Mr. Partridge looked at Cormac in a dubious way and handed back the book with its folded notes.

“How old are you anyway?”

Cormac told him.

“Sixteen? And do you have a trade?”

“I can blacksmith a bit, Mr. Partridge, sir.”

“Well, you can learn to print then too,” he said, his jolliness returning. “Everybody should have more than one trade. I’ve got more than one myself.”

He handed Cormac a copy of John Milton’s
Paradise Lost
and a Milton pamphlet called
Areopagitica
. He caressed the pamphlet in a loving way.

“Read that, lad. It’s the best argument ever made for freedom of the press. Perhaps we can personally hand it to this Mister Zenger.”

He talked of Milton and Pope and Swift as if he knew them (and, of course, he knew the best of them) while they walked the decks and ate their meals. His tone was enthusiastic and always personal and very serious. Cormac thought: O Father, I wish you could have met this Englishman.
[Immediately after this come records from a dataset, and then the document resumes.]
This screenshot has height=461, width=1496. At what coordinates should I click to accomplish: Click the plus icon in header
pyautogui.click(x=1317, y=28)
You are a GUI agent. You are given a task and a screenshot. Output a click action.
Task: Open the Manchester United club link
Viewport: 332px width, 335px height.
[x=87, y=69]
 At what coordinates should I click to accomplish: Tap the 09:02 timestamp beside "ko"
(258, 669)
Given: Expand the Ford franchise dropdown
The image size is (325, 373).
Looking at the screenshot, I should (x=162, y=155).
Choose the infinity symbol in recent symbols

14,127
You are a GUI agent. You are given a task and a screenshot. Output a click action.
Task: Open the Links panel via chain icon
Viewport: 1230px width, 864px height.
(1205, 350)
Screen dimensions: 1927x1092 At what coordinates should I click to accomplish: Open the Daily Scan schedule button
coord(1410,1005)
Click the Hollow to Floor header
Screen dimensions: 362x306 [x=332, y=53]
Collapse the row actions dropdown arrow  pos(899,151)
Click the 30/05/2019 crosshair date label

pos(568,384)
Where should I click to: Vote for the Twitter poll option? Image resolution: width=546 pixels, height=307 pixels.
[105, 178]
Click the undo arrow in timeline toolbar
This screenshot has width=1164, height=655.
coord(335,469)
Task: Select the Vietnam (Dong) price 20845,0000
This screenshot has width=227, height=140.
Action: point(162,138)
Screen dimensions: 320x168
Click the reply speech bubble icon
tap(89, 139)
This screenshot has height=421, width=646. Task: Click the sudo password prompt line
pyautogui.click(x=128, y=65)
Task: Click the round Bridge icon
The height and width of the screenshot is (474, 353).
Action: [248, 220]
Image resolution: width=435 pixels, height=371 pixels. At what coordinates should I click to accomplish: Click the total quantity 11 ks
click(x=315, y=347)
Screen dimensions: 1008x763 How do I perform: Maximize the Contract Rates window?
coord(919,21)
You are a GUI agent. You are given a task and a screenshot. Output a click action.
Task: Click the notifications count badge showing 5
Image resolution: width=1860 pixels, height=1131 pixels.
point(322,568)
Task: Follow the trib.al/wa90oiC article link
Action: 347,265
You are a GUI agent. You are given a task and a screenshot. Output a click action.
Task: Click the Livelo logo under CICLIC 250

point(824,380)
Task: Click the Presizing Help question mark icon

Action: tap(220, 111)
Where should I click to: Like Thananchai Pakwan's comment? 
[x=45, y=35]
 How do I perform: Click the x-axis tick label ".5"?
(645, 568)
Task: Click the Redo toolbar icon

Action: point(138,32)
Hour after hour, when he was not reading or dozing, Mr. Partridge explained what the sailors were doing in the rigging, which they climbed like athletes, and why there were so many objects lashed to the deck. All had to do with the voyage. The rough wooden cage was called the barnyard, with its four segregated pigs and many chickens, and that grave, solemn man peering through the slats was Jeffries, the cook. Other bundles contained provisions for the voyage: kegs of water, salted beef, limes for scurvy. The rest were the luggage of sailors and passengers alike. Mr. Partridge said that among his several trades (barber and knife sharpener, along with printer), he was a tailor, and one of the lashed bundles contained cloth for suits he planned to make in New York, or even during the voyage. He eyed Cormac’s ill-fitting clothes when he said this.

“You’d best get a suit yourself, lad, or they’ll think you’re a fugitive. That thing you’re wearing looks pulled off a dead man. And, yes, we’d better trim your hair before you land.”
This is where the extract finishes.